- Yankowski at CES in 2010
- Born: July 22, 1948 Butler, Pennsylvania, U.S.
- Died: May 13, 2023 (aged 74) Butler, Pennsylvania, U.S.
- Education: Massachusetts Institute of Technology (SB) MIT Sloan School of Management (SB)
- Occupations: Former CEO, Palm, Inc., Ambient Devices

= Carl Yankowski =

American businessman (1948–2023)

Carl J. Yankowski (July 22, 1948 – May 13, 2023) was an American businessman who was the CEO of Palm, Inc. and Ambient Devices.

==Early life==
Yankowski was born on July 22, 1948, in Butler, Pennsylvania, the son of Helen Margaret (Miseyka) and Mitchel Carl Yankowski. Yankowski attended Butler Senior High School in Butler, Pennsylvania, graduating in 1966. He gained simultaneous degrees in electrical engineering from the Massachusetts Institute of Technology and management from the MIT Sloan School of Management. He also took a humanities minor in Art History at Wellesley College, as one of the first men to attend.

== Career ==

=== Early career ===
Upon graduation he worked as a systems analyst for Procter & Gamble but discovered that he enjoyed leveraging both marketing and technology. He developed new products and promotional campaigns for Pringles and Duncan Hines mixes. He then moved to Memorex where he helped develop the first high-performance cassette tapes, and with Ella Fitzgerald worked on the "Is It Live Or Is It Memorex" campaign before joining Pepsi, expanding Mountain Dew, launching 2L plastic bottles and back-lit vending machines, and working on the three-year Pepsi Challenge campaign for PepsiCo, beating Coke in market share for the first consistent time.
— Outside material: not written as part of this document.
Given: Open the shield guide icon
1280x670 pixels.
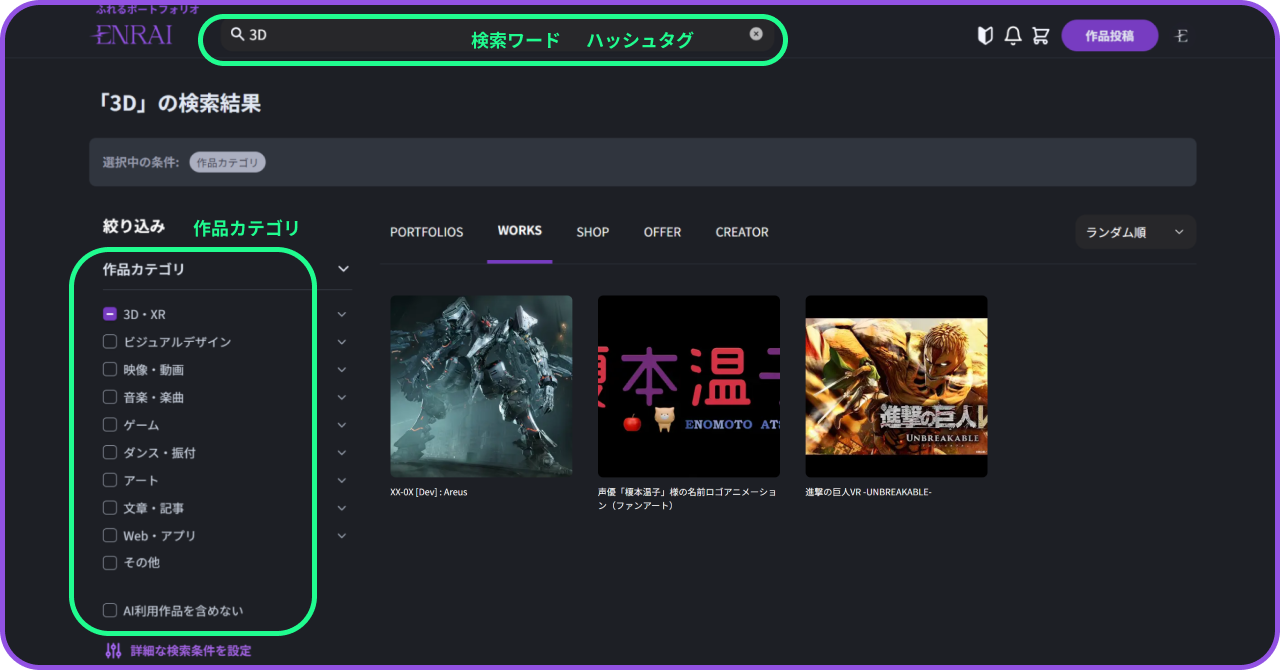Looking at the screenshot, I should (985, 36).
At General Electric, he helped develop the Spacemaker range with its "We Bring Good Things to Life" campaign. He then worked in the U.S. and London as divisional CEO of Cadbury Schweppes, focused on new soft drink delivery systems.

=== Polaroid ===
Yankowski joined Polaroid Corporation in 1988 as a corporate vice president with initial responsibility for all business imaging, U.S. consumer and industrial marketing before moving to Hong Kong as group vice president for the corporation's Asia/Pacific region. He then returned to the United States to become the president and CEO of Sony Electronics in November 1993, almost doubling the U.S. businesses by $5 billion, and launching PlayStation, VAIO, CDMA phones, and DVD, as well as DirectTV, Web TV, and others. Yankowski left Sony in January 1998 "to address immediate family health issues" (his father was dying). He became president and chief executive officer of the Reebok Brand in September 1998, initiating cost-cutting and a turnaround, as well as a re-focus on women and fitness.

=== Palm ===
Yankowski joined 3Com to head its Palm division on 13 December 1999. In his first year at Palm, he became chief executive officer, transforming the division of 3Com into a public company with a billion-dollar+ IPO and market capitalization of US$30 billion.

Yankowski gained notoriety for his appearance on a CNBC interview on the day of the Palm IPO, during which he wore a bespoke suit embroidered with gold pinstripes. Profitable revenue increased five consecutive quarters to over $1 billion as the dot-com bubble collapsed. He left Palm on 8 November 2001 when the OS Group was spun out by the board (leaving Palm a commodity hardware player), and most technology companies were caught up in the dot-com crash, and set up a management consultancy under the name 'Westerham Group'. He led Majesco (a gaming company) for a ten-month period until he discovered the recent sales forecasts for Psychonauts and Advent Rising were dramatically missed in this essentially family-owned business. From June 2001 until February 2003 he was a director of Novell and chairman of the board for CRF Health, then a start-up company focusing on electronic patient diaries for clinical trials. From July 2003 he was a non-executive director of Informatica and Chase Corporation.

=== Ambient Devices ===
After Palm, he took up positions on the boards of the Boston College business school and the MIT Sloan School of Management and several technology and consumer product-oriented companies. In 2007, he was appointed CEO of Ambient Devices, a small consumer electronics company based in Cambridge, Massachusetts, raising funding, developing more contemporary new products, distribution, and marketing. He was asked to remove himself from the company.

=== Other companies ===
Yankowski was a board member of flat-panel color display pioneer Uni-Pixel, Inc. (UNXL), which has developed a potentially more efficient display method called TMOS, as well as non-fingerprint films, and unique embossing technology for touch screens and similar applications. He also represented Intel Capital on the board of Telligent in Dallas, a leading corporate social networking and analytics company.

== Death ==
Yankowski died in Butler, Pennsylvania, on May 13, 2023, aged 74.

==In media==
Yankowski is portrayed by English actor Cary Elwes in the 2023 biopic BlackBerry, directed by Matt Johnson.